Engaging Moffitt’s Community Against Cancer

By Contributing Writer - December 10, 2019

Amazing advances are being made almost daily in cancer prevention and treatment. But are they meeting the needs of, or even reaching, people throughout our community?

Moffitt created a new leadership position in late 2018 to help us better understand and address our community’s cancer needs through engagement, ongoing dialogue and strong partnerships. Susan Vadaparampil, PhD, MPH, is Moffitt’s first associate center director of Community Outreach, Engagement & Equity. She has spent more than 15 years at Moffitt, researching cancer health disparities and participating in community projects that will serve as a solid foundation for the work ahead. While the National Cancer Institute (NCI) defined the community outreach and engagement portion of her title, Vadaparampil added Equity in light of how imperfectly cancer advances make their way through all segments of society, and reflecting Moffitt’s core value of Inclusion.

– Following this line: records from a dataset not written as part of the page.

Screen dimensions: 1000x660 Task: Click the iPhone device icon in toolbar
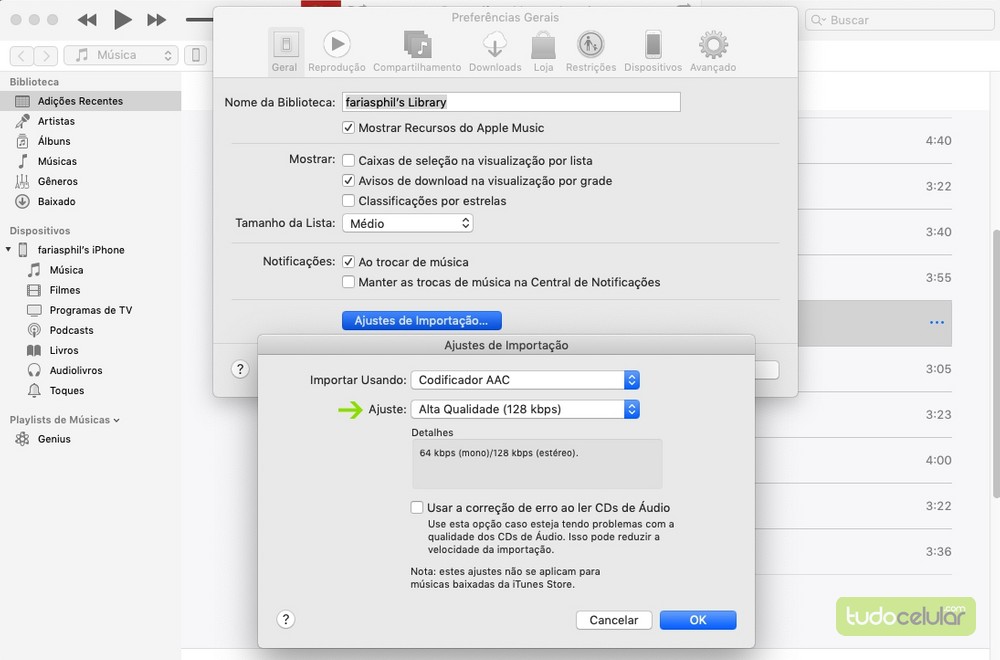click(197, 55)
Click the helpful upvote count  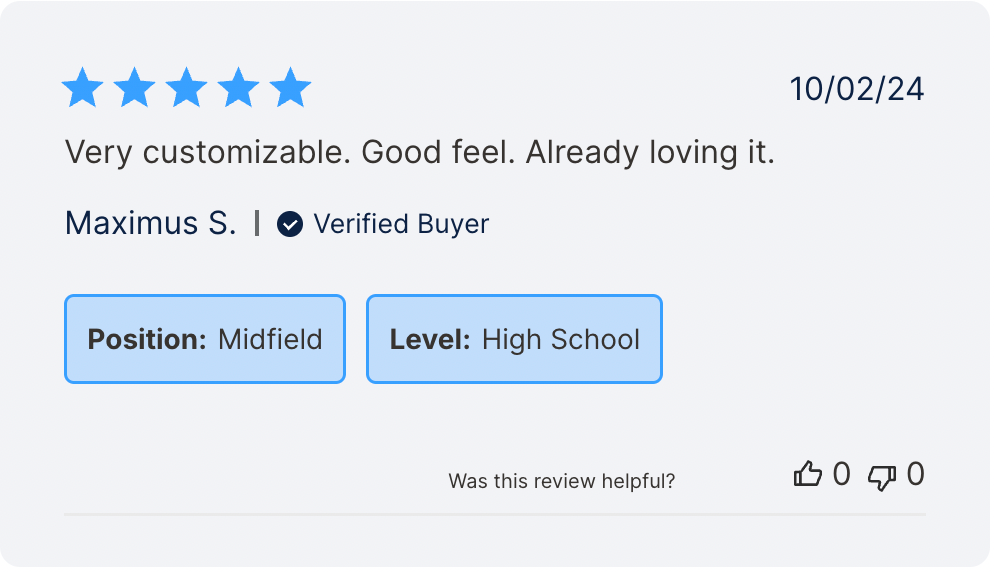point(841,474)
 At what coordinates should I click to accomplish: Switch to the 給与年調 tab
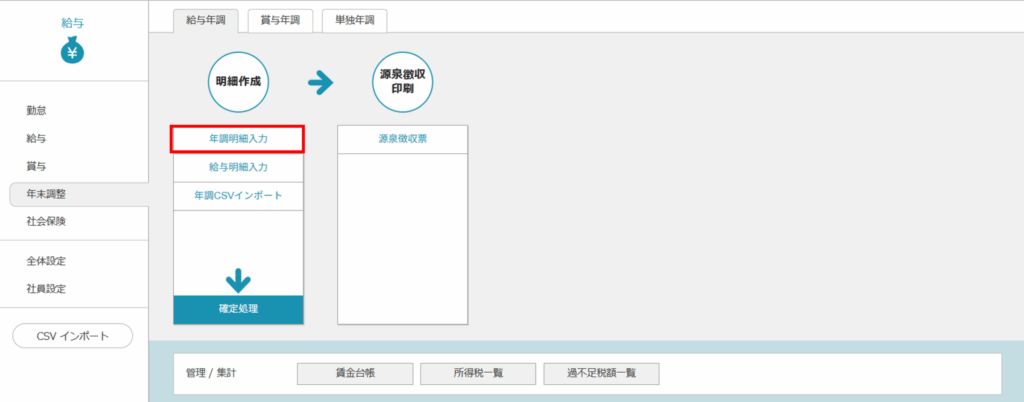[x=206, y=20]
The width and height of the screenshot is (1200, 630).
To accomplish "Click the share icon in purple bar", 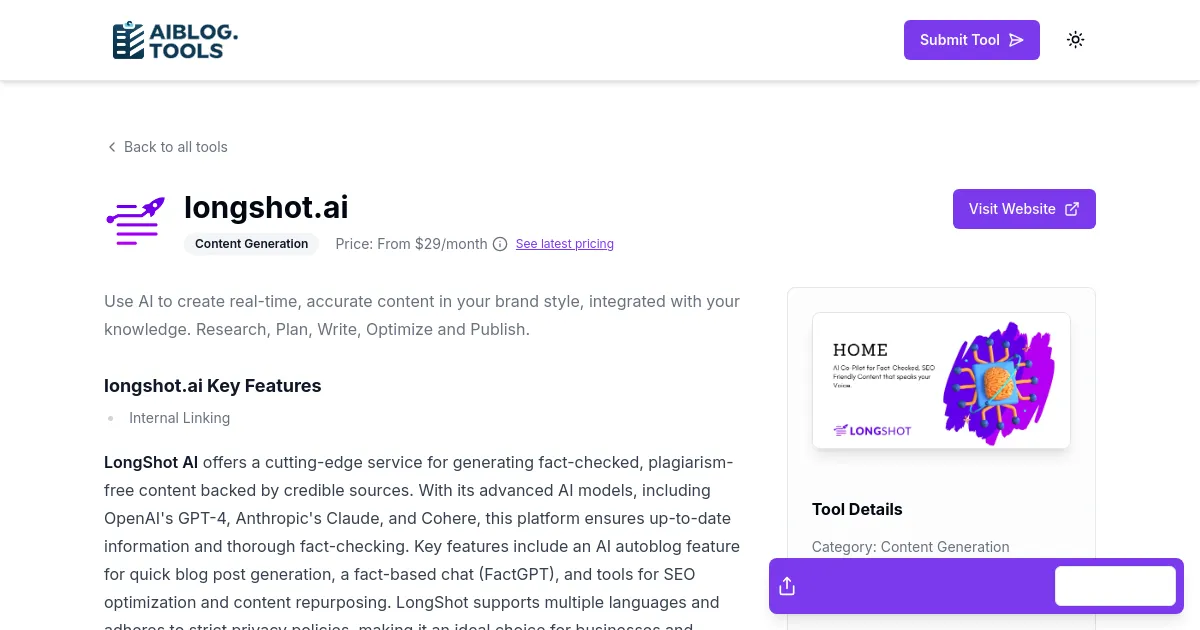I will 787,586.
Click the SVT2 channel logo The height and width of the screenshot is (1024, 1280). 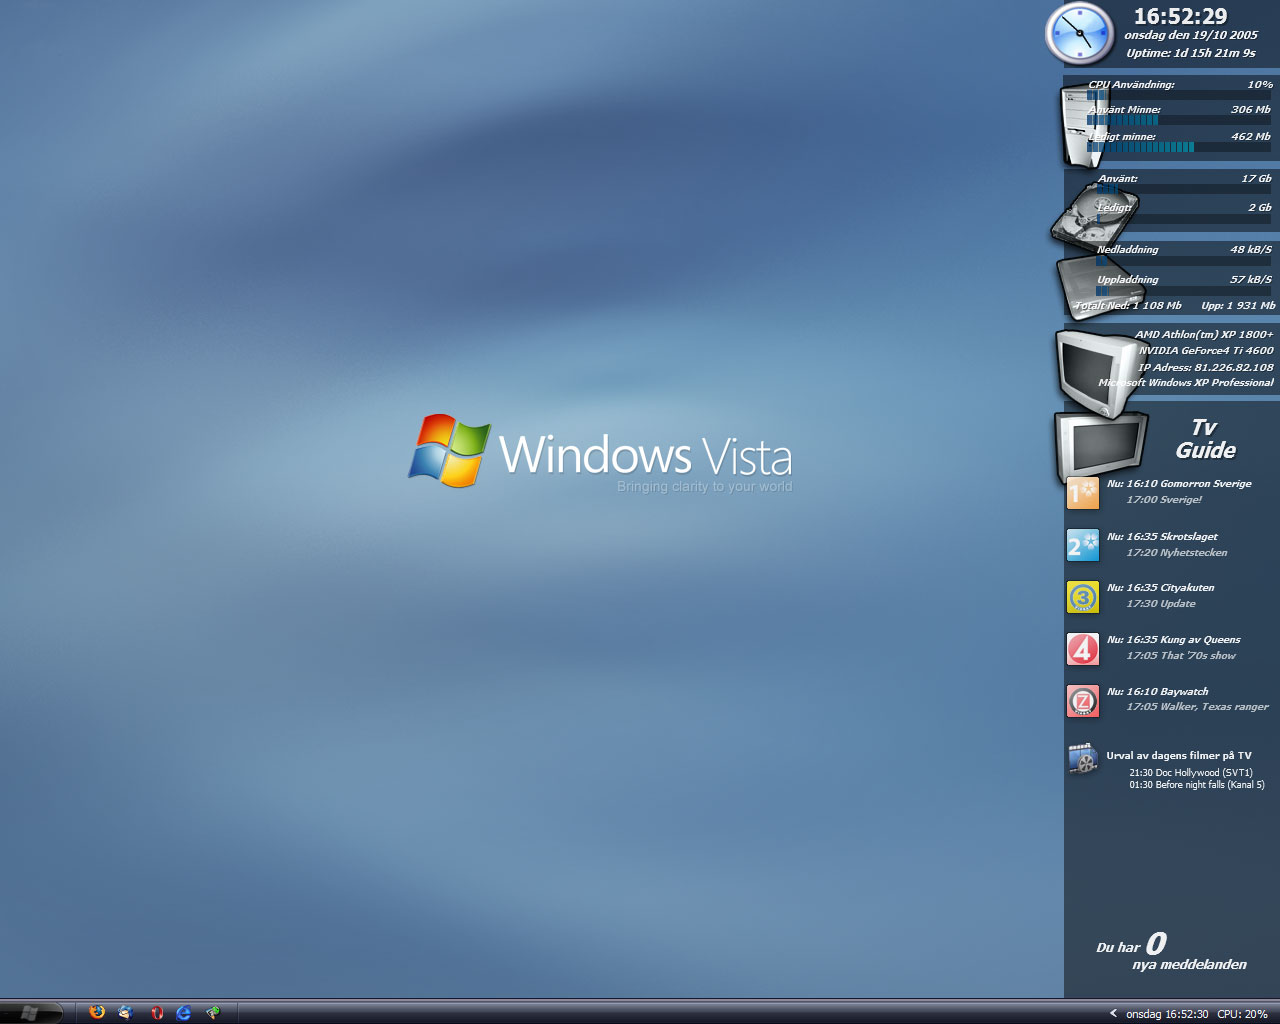click(x=1082, y=545)
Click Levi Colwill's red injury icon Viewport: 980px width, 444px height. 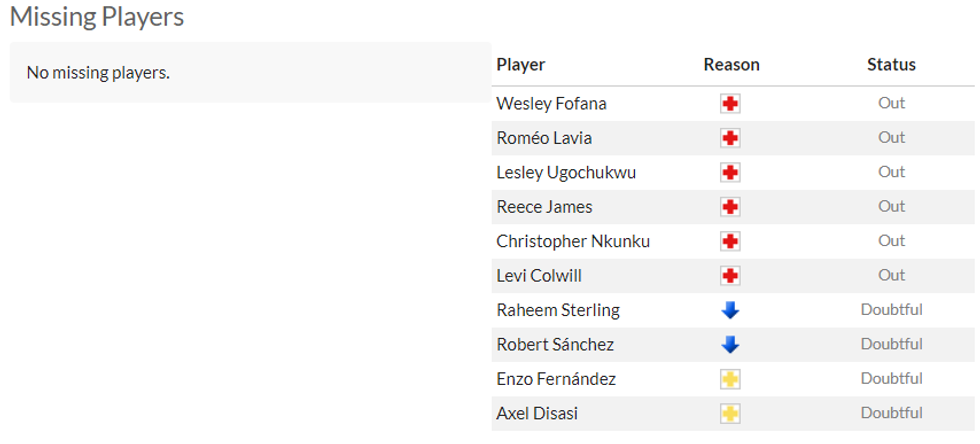pos(730,276)
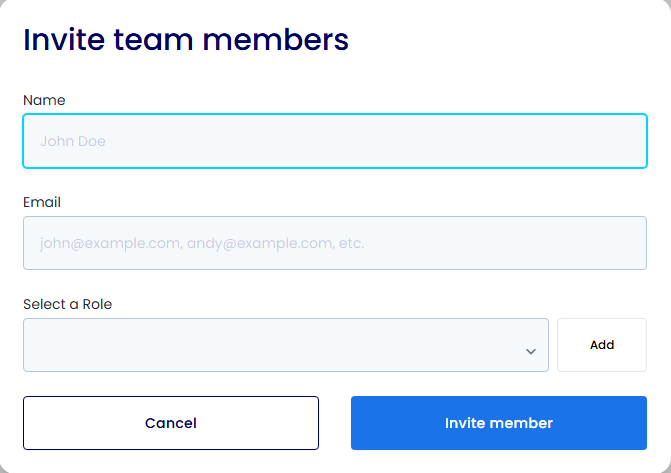Image resolution: width=671 pixels, height=473 pixels.
Task: Click the "Invite team members" heading
Action: (186, 40)
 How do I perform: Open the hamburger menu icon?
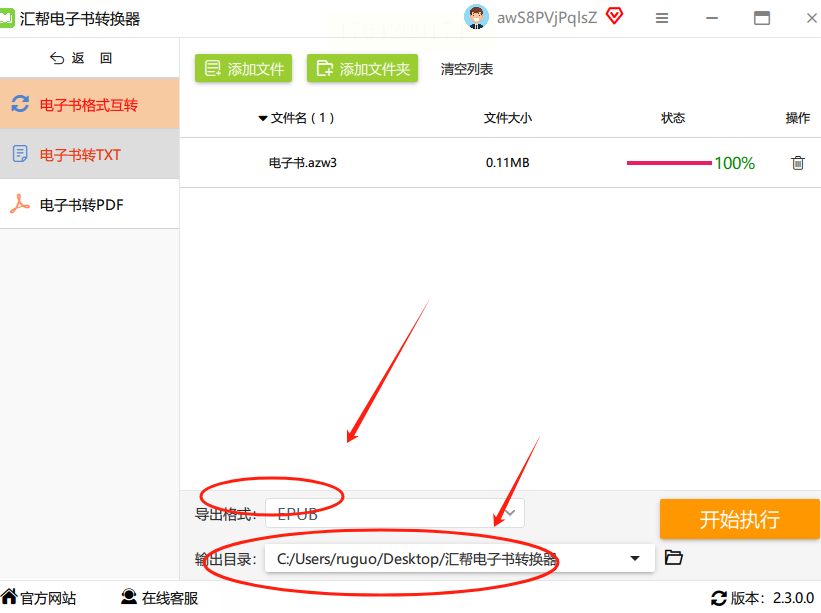coord(662,18)
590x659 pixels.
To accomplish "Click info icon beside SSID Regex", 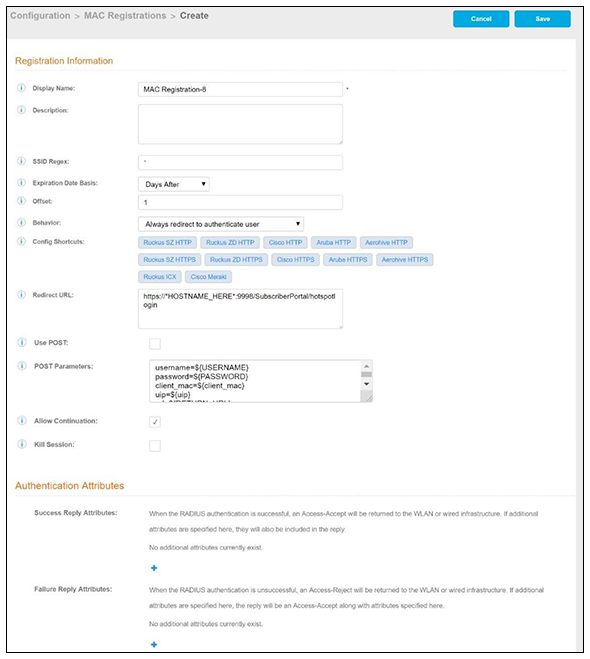I will pos(21,161).
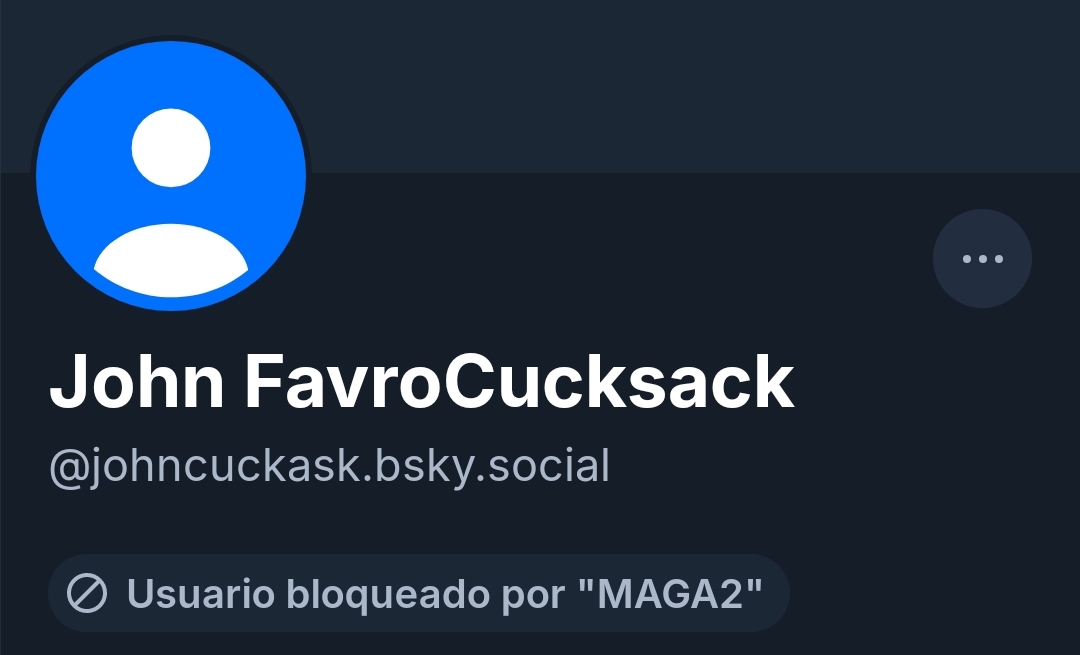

“Throughout the nation, only about 50% of Americans receive what we already know works in terms of recommended clinical care,” Vadaparampil notes. “And if you look at who benefits from new advances, you see disparity and inequity.” She adds that disparities are defined not only by race or ethnicity. Your risk of developing or dying from a given cancer might be higher simply because of your gender or even where you live in the U.S. All the more reason, Vadaparampil says, for centers like Moffitt to understand and address what’s needed in our own backyard.

" It’s important to make sure that we’re doing research on the cancers that affect the population within our 15-county catchment area,” says Vadaparampil. “But we also must prioritize the needs of our broader community, in terms of their cancer screening, education and access.”

It’s an issue that has gained the attention of the NCI, which designates Moffitt as the only Comprehensive Cancer Center in Florida and one of only 51 nationwide. NCI designation comes with grant dollars. As part of those grants, all such NCI centers now must demonstrate how knowledge gained from their research benefits the communities they serve. Moffitt Center Director Tom Sellers, PhD, MPH, who serves as the principal investigator for the Cancer Center Support Grant, says our community outreach and engagement effort is now a written and scored component of the grant. “The NCI Office of Cancer Centers has analyzed recently renewed centers and assessed that this addition is the second most important criteria affecting the overall score.”

For Vadaparampil, it’s an acknowledgment of our responsibility to those we serve closest to home. “We need to bring the community to the table,” says Vadaparampil, “to tell us what the most pressing needs are, and to help us understand how to shape solutions that fit our community. That is our mandate as an NCI-designated Comprehensive Cancer Center.”

So what exactly is Moffitt’s community? The NCI defines it in terms of a “catchment area,” a descriptor that outlines a geographic area surrounding the cancer center that is home to a majority of its patients. For Moffitt, it’s a 15-county block of west central Florida that is home to more than 70% of our patients. In actuality, our community extends well beyond immediate surrounding counties to all of Florida, the U.S. and beyond.

Within our catchment area, we already have developed lasting partnerships and outreach programs. “We already have a strong history of engagement with our community,” notes Vadaparampil. These include efforts in:

  • Community outreach education such as Moffitt Diversity’s M-POWER program
  • Clinical partnerships including Moffitt’s work with BayCare’s Morton Plant Hospital and Moffitt’s developing facility at AdventHealth Wesley Chapel
  • Research partnerships like the Moffitt-led Tampa Bay Community Cancer Network and the Florida Academic Cancer Center Alliance
  • Philanthropic efforts such as Moffitt’s George Edgecomb Society, which fundraises to accelerate Moffitt research in disparities affecting African Americans and blacks

There are a multitude of other examples throughout Moffitt that Vadaparampil is in the process of inventorying and examining for potential to leverage further across our catchment area. Through collaboration with the Florida Academic Cancer Center Alliance, some of these strategies may even extend across the state. But Vadaparampil says her first order of business has been to engage with stakeholders from these efforts and throughout the community to gain their thoughts on what’s needed — in research, education, prevention, treatment and access.

“It’s important to make sure that we’re doing research on the cancers that affect the population within our 15-county catchment area,” says Vadaparampil. “But we also must prioritize the needs of our broader community, in terms of their cancer screening, education and access.” We need to identify and understand barriers to access as well, says Vadaparampil, to ensure stakeholders like payers and policymakers are also at the table to craft solutions.

“I don’t pretend to have all the answers for what our priorities should be. But I am listening to those who have been doing this work, to hear what is important to our stakeholders. Then, using secondary data from sources like the Florida Cancer Registry, we can better understand what our needs are. The next step will be to bring that information back to our community partners so we can prioritize and develop an action plan that really involves stakeholders from across the cancer center and catchment area to maximize Moffitt’s impact in our community and beyond.”